I’ve come all over with dissatisfaction this morning. There’s some sort of current of peevish running through the house, and I’ve been caught in it. I think it’s likely because I slept like ASS last night. Yeah, I’ll blame it on that. Part of it is because I read a thread about decorating styles at the Treehouse, and thinking about the house makes me peevish. I’m soon to be 40, and look at this place. Where did we accumulate all this crappy furniture? Why is it only half-painted after 6 years here? I want more. I know BDH wants this place to feel more like home too. So where does the dissatisfaction come from?
I can answer that quite easily, really. One big reason is that we have spent our money fairly carelessly, and consequently not on decorating or home improvement. Decorating, buying furniture, making changes to the house, all cost money that we don’t have, or that we’re spending on other things. All our money seems to go into these stupid computers, and into entertainment. Yes, I love playing with computers, it is true. Yes, I love eating out and watching shows on DVD and having little hobbies. I’m not blaming, I am just saying, you turn around after 5 or 10 years and do the math and poof! Money’s gone. And now, our spare money is going straight into my uterus. Niiiiiiiiice. (But at least, this may leave us something to show for it for the next 50 or so years.)

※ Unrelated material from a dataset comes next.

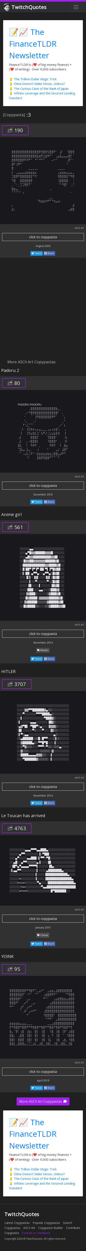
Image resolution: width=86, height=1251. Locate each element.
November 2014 (43, 642)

Another big reason is Miss Pee Pee Head. How can you buy nice furniture when you know she’s going to ruin it by peeing on it? And we love Opus so very much, so we made the choice — as long as she’s happy and healthy and an integral part of our lives, she’s got priority over the nice furniture. So cheap, easily replaced Ikea and Pier 1 and other crap will have to do. Because our life would be less full without her in it. Although some days…
Another reason is that we’ve just never had the time or energy to do anything to the place. We both work(ed) fairly stressful, time-intensive jobs, and were too tired to think about doing this stuff after a long day. There’s also the matter of volleyball taking up our spare time sometimes 5 days a week. Volunteer work is a worthy endeavour, but it sucks the life out of you. So who’s thinking about painting after a long day at some gym somewhere?
But now, things are changing. We are done with volleyball, and I am not working. So there is time and energy to do some things. I’ve done a bit of painting in my time off, bit by bit, as money allows, and I have plans to do more when there’s time and money. BDH is putting a patio on the back of the house, bit by bit, as money allows. I’ve adopted the philosophy of buying one small home improvement item every time we’re out to do that kind of stuff, like a light fixture or a tchotchke for the wall or something. But by bit, as money allows. BDH scrubbed the pee-stink basement and threw out lots of stuff. We’re eating out less. We’re buying less electronics and gadgets. Opus is peeing on stuff less. Bit by bit.
So, yes, I feel a bit of dissatisfaction. But at least now, we’re doing what we can. It may only be in small increments, but it’s something. We’re making the house a home. Bit by bit.